Q2: Explain what happens at the network level when a load balancer fails over to a new backend server.
Strong answer: Depends on the load balancer type. For a Layer 4 (TCP) load balancer: existing TCP connections are tied to the backend. If the backend dies, those connections drop and clients get a TCP RST or timeout. New connections go to healthy backends. For a Layer 7 (HTTP) load balancer: the LB terminates TCP connections from clients and maintains separate connections to backends. If a backend dies, the LB can retry the request on a different backend transparently - the client’s TCP connection stays alive. This is why L7 load balancers are preferred for HTTP APIs: they can handle backend failures without the client seeing a connection error.
Q3: Why does HTTP/2 multiplexing not fully solve head-of-line blocking?

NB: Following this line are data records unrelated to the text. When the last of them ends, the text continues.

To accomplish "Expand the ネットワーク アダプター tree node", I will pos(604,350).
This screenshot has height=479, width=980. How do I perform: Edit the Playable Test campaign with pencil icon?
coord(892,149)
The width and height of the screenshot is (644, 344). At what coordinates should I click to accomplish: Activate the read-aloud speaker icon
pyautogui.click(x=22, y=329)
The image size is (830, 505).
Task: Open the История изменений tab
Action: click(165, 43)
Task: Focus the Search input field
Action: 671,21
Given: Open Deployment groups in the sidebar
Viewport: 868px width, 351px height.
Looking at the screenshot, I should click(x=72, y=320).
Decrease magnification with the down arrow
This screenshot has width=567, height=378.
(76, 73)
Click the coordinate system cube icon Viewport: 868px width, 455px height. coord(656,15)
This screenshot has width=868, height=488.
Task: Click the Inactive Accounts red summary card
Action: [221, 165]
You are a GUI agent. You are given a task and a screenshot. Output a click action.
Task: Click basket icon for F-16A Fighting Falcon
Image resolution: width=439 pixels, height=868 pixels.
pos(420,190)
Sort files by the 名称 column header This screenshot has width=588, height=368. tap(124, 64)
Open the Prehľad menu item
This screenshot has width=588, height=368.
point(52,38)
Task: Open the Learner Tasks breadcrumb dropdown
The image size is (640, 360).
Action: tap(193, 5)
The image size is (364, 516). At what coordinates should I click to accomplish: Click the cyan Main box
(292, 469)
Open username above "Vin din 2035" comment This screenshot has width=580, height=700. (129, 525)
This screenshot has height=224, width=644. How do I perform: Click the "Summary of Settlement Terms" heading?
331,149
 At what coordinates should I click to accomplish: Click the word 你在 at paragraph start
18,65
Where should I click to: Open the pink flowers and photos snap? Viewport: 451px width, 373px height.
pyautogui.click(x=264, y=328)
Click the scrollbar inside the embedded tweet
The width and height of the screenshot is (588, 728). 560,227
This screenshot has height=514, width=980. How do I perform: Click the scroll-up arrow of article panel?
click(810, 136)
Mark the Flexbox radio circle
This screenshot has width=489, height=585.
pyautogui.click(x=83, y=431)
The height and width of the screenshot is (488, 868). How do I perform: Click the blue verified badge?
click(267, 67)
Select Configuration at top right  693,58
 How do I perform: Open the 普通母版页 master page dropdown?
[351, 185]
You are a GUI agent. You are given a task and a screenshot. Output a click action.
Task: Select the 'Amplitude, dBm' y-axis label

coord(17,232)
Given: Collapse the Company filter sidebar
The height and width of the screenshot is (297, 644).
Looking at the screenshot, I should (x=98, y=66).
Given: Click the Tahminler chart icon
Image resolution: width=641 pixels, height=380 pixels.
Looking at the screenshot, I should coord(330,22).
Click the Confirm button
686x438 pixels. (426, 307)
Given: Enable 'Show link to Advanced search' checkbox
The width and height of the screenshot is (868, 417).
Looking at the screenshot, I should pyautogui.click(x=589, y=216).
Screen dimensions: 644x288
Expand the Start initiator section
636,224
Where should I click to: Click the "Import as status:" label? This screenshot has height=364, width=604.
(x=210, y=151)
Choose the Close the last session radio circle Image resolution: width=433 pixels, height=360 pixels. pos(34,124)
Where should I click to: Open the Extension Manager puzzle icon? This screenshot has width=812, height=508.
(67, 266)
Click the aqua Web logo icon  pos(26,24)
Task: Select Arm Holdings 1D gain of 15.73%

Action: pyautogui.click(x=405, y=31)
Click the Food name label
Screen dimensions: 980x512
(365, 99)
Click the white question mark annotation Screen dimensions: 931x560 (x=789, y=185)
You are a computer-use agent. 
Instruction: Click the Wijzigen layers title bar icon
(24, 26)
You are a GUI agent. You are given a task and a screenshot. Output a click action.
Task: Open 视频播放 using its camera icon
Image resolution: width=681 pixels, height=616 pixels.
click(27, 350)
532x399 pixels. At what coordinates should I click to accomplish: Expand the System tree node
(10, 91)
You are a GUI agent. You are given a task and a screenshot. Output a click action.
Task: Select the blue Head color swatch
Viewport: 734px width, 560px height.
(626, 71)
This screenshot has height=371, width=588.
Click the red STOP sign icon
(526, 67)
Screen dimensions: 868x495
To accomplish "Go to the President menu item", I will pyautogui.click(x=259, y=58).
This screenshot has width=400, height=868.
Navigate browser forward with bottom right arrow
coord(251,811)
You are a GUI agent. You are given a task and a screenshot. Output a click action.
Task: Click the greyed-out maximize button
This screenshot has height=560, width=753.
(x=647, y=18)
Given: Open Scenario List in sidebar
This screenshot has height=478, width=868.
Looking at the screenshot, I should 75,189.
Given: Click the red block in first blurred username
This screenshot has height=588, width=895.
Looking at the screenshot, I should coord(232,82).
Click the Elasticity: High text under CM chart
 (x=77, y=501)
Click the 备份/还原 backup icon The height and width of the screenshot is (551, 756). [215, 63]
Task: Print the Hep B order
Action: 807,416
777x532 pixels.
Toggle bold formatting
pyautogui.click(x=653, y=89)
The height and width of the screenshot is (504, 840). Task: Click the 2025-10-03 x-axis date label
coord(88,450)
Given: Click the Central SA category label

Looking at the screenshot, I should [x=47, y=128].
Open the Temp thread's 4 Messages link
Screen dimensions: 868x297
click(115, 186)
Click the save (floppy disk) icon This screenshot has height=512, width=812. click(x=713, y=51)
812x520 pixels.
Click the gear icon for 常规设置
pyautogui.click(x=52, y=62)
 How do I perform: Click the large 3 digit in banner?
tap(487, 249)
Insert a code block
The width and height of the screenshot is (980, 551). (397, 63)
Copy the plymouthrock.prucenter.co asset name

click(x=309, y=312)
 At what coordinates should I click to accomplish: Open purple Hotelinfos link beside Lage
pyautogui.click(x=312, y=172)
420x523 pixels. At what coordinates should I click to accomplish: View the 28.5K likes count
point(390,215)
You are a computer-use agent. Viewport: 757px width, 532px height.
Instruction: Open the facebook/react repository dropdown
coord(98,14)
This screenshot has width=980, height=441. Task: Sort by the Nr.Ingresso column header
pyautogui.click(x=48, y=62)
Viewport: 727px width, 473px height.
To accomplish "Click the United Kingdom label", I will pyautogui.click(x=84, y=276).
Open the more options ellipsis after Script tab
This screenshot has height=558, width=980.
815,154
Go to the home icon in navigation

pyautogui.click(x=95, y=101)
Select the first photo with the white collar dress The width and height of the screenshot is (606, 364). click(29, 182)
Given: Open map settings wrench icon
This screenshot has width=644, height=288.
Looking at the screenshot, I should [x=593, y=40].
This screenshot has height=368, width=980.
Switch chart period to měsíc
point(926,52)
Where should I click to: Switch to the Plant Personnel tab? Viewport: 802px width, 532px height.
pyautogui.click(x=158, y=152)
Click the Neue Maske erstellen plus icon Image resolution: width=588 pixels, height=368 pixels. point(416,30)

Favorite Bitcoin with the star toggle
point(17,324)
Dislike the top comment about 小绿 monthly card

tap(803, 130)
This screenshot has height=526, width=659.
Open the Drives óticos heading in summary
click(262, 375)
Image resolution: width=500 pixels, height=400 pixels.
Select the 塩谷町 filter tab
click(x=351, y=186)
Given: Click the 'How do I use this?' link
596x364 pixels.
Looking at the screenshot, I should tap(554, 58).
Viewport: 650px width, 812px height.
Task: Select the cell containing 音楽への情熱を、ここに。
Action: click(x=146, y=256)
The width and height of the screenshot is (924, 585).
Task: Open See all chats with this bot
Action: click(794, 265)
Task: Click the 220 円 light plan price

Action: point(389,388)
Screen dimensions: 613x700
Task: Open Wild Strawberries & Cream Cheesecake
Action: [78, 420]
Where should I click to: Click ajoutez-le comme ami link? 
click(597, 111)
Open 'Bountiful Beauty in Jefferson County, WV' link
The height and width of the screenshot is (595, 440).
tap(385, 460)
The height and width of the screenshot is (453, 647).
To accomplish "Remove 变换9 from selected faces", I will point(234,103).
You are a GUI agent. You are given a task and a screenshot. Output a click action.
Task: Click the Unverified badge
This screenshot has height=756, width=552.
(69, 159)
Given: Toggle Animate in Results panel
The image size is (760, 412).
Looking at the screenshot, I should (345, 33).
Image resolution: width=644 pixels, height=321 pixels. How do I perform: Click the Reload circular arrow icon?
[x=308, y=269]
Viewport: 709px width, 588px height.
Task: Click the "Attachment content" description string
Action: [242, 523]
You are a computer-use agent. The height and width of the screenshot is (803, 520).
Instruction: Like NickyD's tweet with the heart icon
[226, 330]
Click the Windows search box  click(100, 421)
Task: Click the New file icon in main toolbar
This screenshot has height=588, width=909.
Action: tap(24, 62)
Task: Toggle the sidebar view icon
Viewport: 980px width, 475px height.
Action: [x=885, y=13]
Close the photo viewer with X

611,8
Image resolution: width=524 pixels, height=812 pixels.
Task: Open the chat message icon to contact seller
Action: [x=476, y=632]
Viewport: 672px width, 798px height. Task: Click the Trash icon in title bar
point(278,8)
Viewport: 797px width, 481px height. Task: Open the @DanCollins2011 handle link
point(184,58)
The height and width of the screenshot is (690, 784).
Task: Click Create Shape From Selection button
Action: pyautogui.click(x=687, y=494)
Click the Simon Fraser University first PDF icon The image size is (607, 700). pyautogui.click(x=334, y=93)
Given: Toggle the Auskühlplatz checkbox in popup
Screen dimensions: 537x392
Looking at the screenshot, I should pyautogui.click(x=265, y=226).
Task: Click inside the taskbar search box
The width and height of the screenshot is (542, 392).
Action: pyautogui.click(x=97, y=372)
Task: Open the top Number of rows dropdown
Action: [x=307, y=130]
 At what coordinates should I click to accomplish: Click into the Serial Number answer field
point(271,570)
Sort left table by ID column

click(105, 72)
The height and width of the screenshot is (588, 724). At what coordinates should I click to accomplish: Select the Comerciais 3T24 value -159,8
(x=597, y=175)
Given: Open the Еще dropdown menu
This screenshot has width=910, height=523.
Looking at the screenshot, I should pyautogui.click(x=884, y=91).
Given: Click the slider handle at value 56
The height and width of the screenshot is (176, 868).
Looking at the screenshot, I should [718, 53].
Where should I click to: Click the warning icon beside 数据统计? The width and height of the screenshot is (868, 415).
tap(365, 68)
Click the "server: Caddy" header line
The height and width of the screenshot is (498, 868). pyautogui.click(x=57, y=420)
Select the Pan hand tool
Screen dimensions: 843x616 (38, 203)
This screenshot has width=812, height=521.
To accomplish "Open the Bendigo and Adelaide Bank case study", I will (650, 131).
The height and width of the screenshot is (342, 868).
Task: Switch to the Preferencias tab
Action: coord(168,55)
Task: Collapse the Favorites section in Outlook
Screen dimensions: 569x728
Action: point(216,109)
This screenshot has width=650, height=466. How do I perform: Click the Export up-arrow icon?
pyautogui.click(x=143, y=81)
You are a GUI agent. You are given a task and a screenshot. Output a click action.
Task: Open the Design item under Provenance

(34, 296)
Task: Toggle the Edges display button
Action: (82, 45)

Strong answer: HTTP/2 multiplexes multiple streams over a single TCP connection. If a TCP packet is lost, TCP’s reliability mechanism holds all streams until the lost packet is retransmitted - even streams that don’t need that packet. This is TCP-level head-of-line blocking. HTTP/2 solved HTTP/1.1’s application-level head-of-line blocking (one request blocking the connection) but not the underlying TCP issue. HTTP/3 solves this by running over QUIC, which is UDP-based. QUIC implements its own reliability per stream, so a lost packet only blocks the stream it belongs to, not all streams.